(Dataset entries)
•••••

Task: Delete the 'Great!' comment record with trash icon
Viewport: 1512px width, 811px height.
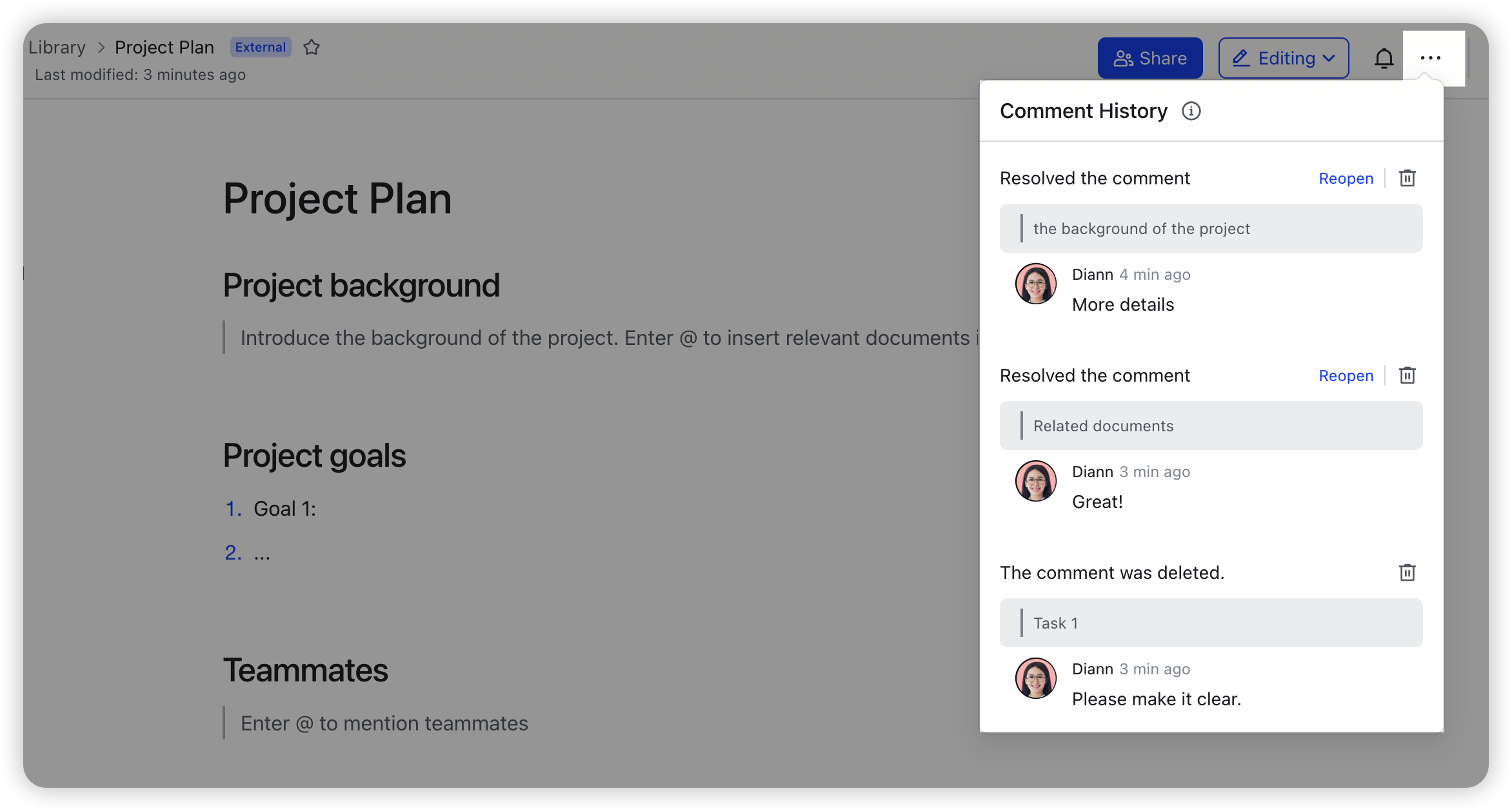Action: (x=1408, y=375)
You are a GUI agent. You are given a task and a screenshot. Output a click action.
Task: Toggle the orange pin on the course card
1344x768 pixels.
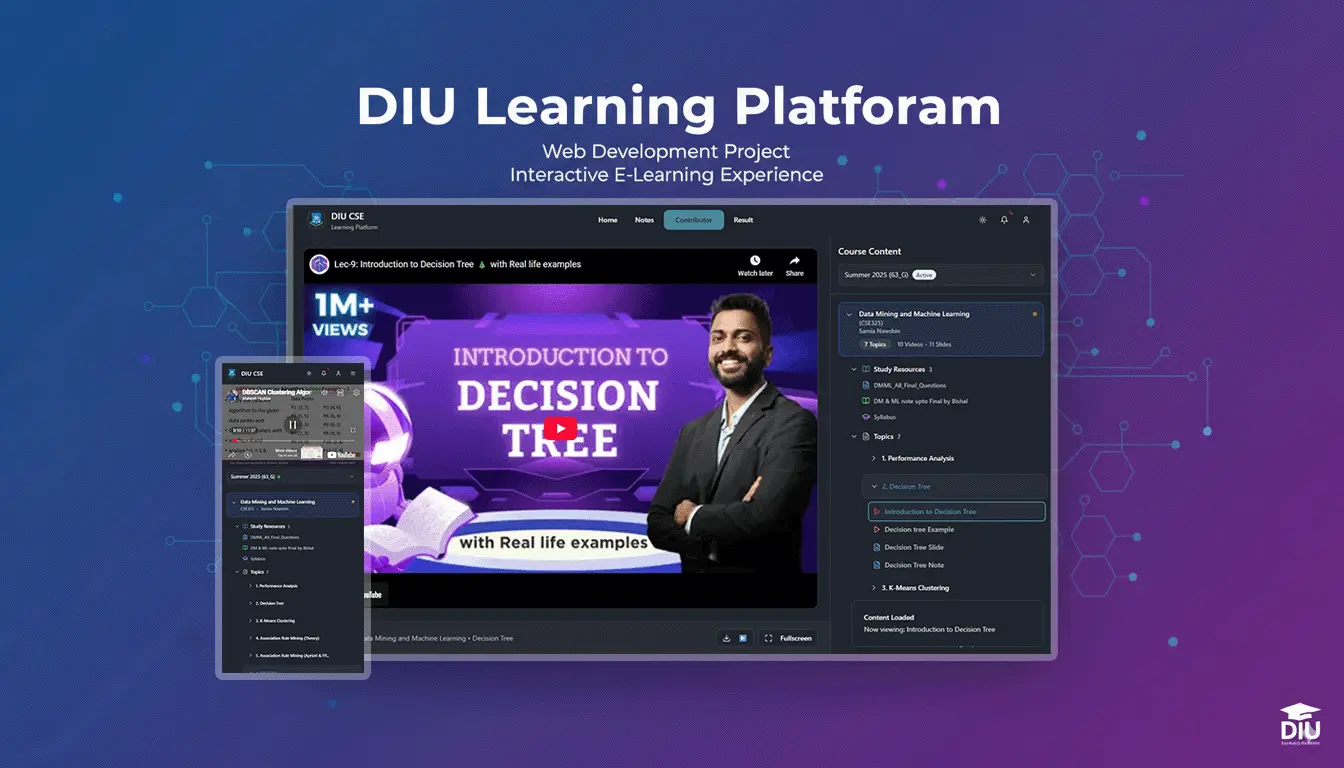coord(1035,313)
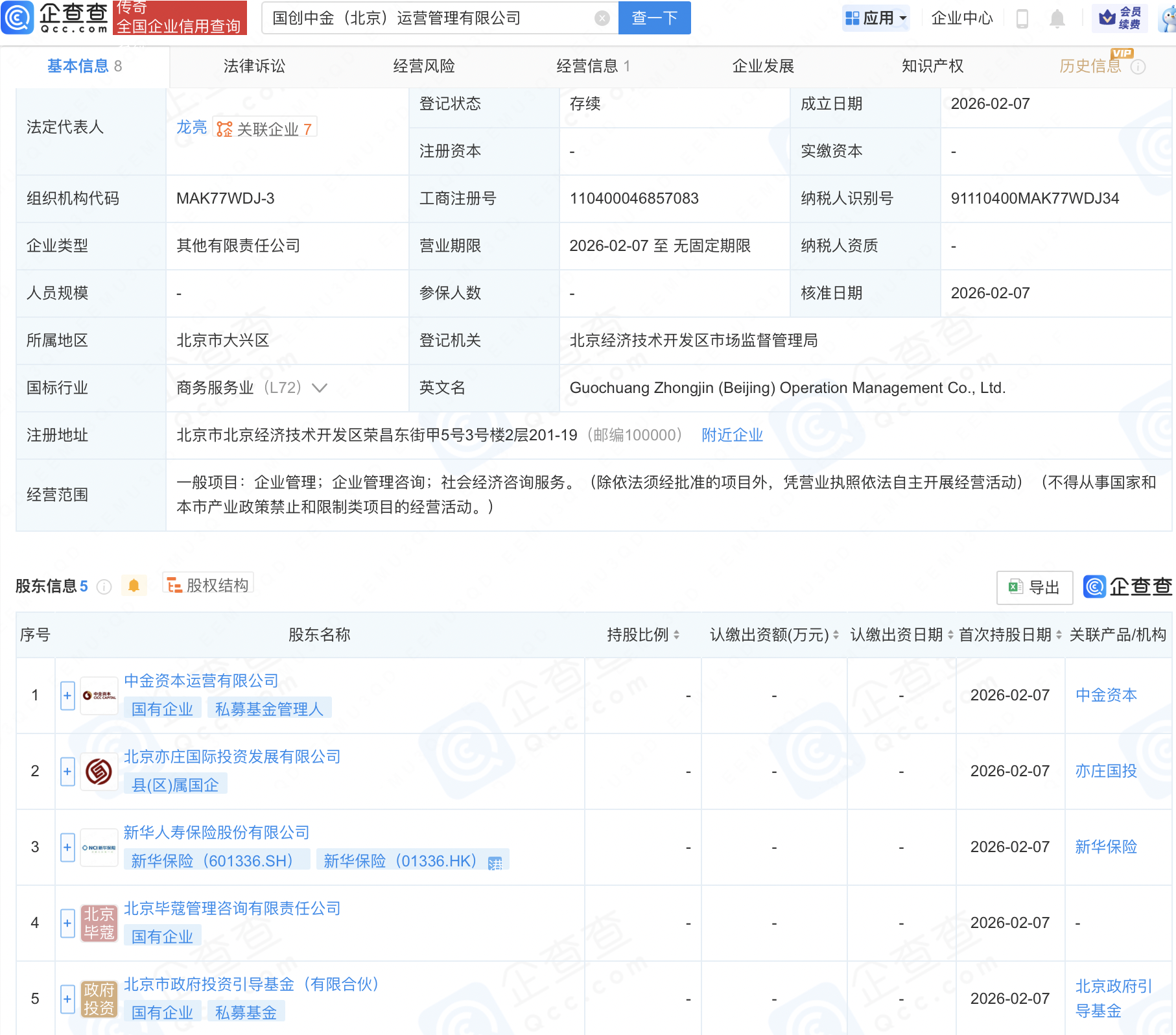Switch to 知识产权 tab
The image size is (1176, 1035).
coord(932,66)
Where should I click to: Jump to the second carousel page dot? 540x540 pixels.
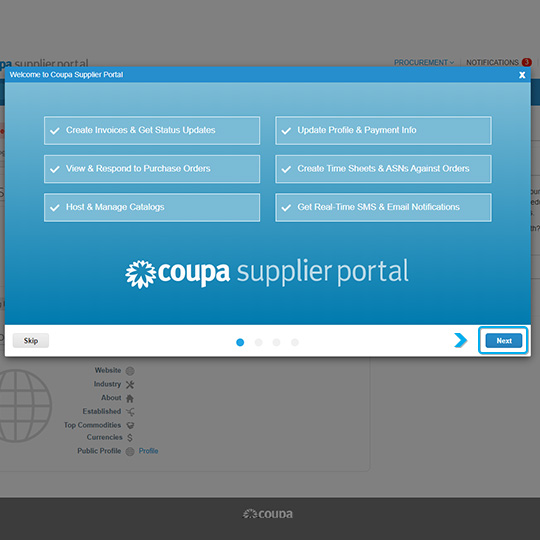(x=259, y=342)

•••••

Only the lines from the one containing "Task: Toggle the" through the final line of the entries belong in the copy, both ends included. Pictures stay out.

## Solution to this problem
Task: Toggle the orange pin on the course card
1344x768 pixels.
coord(1035,313)
Switch to 知识产权 tab
The image size is (1176, 1035).
coord(932,66)
Where should I click to: Jump to the second carousel page dot? 540x540 pixels.
(x=259, y=342)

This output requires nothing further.